By Laurie Chen and Liam Mo
BEIJING, June 11 (Reuters) - Barely a week after Nvidia-backed chipmaker Coherent warned of a shortage of indium phosphide in an earnings call in early May, its CEO Jim Anderson was on a plane with a U.S. business delegation accompanying President Donald Trump on his trip to China.
Anderson's visit was partly to raise the issue of delays in China's export licenses involving the highly strategic material, essential in manufacturing high-speed optical chips for AI data centres, said three sources familiar with the matter.
The issue was also discussed during talks in Seoul between top trade negotiators of the two countries ahead of Trump's May 14-15 summit with China's President Xi Jinping, according to two U.S. government officials and a person briefed on the talks.

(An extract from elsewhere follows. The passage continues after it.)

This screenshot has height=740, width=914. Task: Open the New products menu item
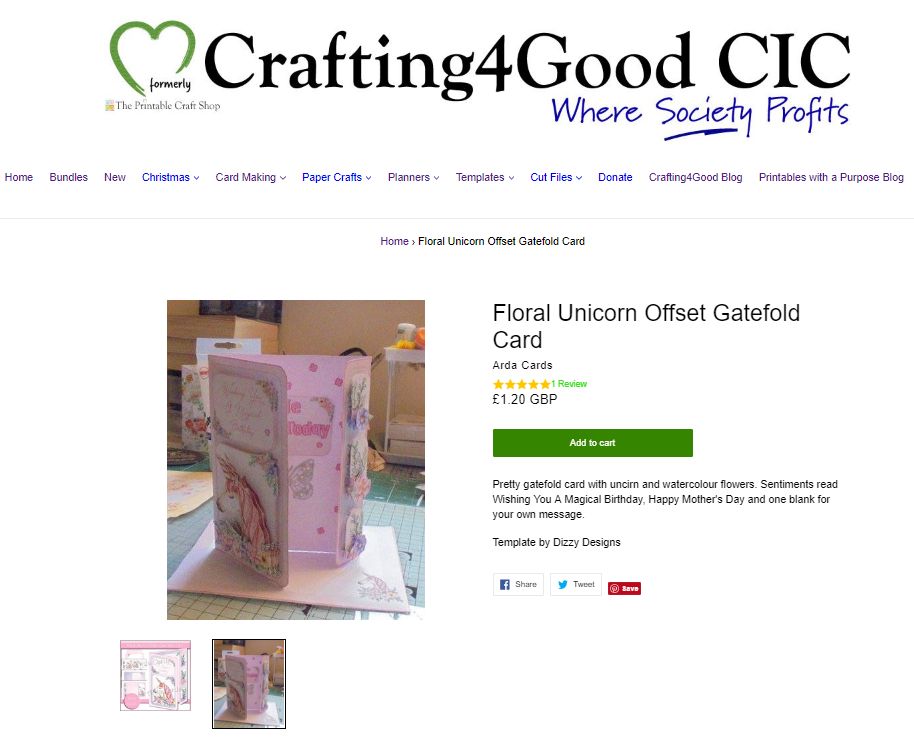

The U.S. urgency to resolve China's export controls on the compound highlights how indium phosphide (InP) has emerged as a powerful trade weapon for Beijing that experts and executives say could disrupt the global rollout of AI data centres.
"InP is one of several supply chain bottlenecks collectively gating AI data centre buildouts," said Konrad Wang, a research analyst at SemiAnalysis.
With AI workloads growing exponentially, InP is in high demand as it is a core material with no substitute in the new technology that data centre developers are turning to - using light through optical fibres, or photonics, instead of electrical signals through copper wire.
Nvidia announced $2 billion investments each into U.S. photonic product makers Coherent and Lumentum in March, while custom-chip maker Marvell Technology announced the acquisition of semiconductor startup Celestial AI last year to tap into its work on photonics.
China's export restrictions on InP that began in February 2025, however, have become a major hurdle in their race to design the fastest, most energy-efficient components for AI data centres.
China's commerce ministry did not respond to a faxed request for comment.
Its control over InP highlights Beijing is prepared to expand on its well-proven export curbs on rare earths, which have disrupted global automotive, semiconductor and aviation supply chains since last year amid its tariff disputes with Washington.
"Beijing is developing a more granular 'materials chokepoint' toolkit," said Paul Triolo, a partner at consulting firm Albright Stonebridge Group.
"Rather than blocking finished photonics products outright, it can slow or condition the export of the upstream compounds, substrates, metals ... that determine whether the optical-module ecosystem can scale quickly enough to meet hyperscaler demand."